-------- SOURCE RECORDS

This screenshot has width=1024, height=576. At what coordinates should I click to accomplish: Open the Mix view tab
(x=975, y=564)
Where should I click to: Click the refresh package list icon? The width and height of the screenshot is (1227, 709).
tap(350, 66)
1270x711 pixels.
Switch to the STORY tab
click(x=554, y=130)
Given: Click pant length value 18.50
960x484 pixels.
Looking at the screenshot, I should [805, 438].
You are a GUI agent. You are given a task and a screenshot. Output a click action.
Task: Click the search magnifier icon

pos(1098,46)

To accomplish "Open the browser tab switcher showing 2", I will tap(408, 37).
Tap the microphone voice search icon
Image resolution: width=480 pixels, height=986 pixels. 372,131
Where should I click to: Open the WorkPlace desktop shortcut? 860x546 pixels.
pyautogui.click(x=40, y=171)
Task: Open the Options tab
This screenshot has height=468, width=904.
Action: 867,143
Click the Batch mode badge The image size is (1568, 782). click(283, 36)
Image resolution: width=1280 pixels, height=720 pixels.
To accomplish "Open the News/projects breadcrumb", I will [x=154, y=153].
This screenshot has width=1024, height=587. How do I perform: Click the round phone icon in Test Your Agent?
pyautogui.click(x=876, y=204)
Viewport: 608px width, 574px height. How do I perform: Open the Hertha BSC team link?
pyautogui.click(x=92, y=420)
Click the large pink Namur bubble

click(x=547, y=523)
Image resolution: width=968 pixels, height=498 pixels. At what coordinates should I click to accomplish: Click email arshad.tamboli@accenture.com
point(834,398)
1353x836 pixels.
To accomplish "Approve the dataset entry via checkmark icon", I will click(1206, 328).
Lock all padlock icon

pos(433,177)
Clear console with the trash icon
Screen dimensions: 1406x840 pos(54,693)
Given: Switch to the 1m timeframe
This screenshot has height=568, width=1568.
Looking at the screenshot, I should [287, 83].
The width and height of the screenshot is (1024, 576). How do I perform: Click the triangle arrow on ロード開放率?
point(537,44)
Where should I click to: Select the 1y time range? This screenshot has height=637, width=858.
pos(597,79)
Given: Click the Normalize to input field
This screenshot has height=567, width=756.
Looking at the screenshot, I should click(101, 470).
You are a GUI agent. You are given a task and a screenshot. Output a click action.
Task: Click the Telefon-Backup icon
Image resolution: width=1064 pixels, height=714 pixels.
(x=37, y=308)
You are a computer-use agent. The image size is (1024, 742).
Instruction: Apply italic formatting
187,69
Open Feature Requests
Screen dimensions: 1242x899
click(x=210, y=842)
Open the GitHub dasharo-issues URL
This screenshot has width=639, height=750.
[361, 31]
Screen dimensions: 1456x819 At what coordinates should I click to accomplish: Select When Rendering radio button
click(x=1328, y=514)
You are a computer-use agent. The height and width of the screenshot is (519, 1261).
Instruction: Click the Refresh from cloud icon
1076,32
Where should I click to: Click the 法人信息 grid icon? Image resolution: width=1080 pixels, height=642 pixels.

----------------

#### WHAT YOU SHOULD DO
Copy out the rows from the line with "Given: Click pant length value 18.50" up to and including the line with "Screen dimensions: 1406x840 pos(54,693)", reproducing each line without any change.

#### WORKED SOLUTION
Given: Click pant length value 18.50
960x484 pixels.
Looking at the screenshot, I should [805, 438].
You are a GUI agent. You are given a task and a screenshot. Output a click action.
Task: Click the search magnifier icon

pos(1098,46)

To accomplish "Open the browser tab switcher showing 2", I will tap(408, 37).
Tap the microphone voice search icon
Image resolution: width=480 pixels, height=986 pixels. 372,131
Where should I click to: Open the WorkPlace desktop shortcut? 860x546 pixels.
pyautogui.click(x=40, y=171)
Task: Open the Options tab
This screenshot has height=468, width=904.
Action: 867,143
Click the Batch mode badge The image size is (1568, 782). click(283, 36)
Image resolution: width=1280 pixels, height=720 pixels.
To accomplish "Open the News/projects breadcrumb", I will [x=154, y=153].
This screenshot has width=1024, height=587. How do I perform: Click the round phone icon in Test Your Agent?
pyautogui.click(x=876, y=204)
Viewport: 608px width, 574px height. How do I perform: Open the Hertha BSC team link?
pyautogui.click(x=92, y=420)
Click the large pink Namur bubble

click(x=547, y=523)
Image resolution: width=968 pixels, height=498 pixels. At what coordinates should I click to accomplish: Click email arshad.tamboli@accenture.com
point(834,398)
1353x836 pixels.
To accomplish "Approve the dataset entry via checkmark icon", I will click(1206, 328).
Lock all padlock icon

pos(433,177)
Clear console with the trash icon
Screen dimensions: 1406x840 pos(54,693)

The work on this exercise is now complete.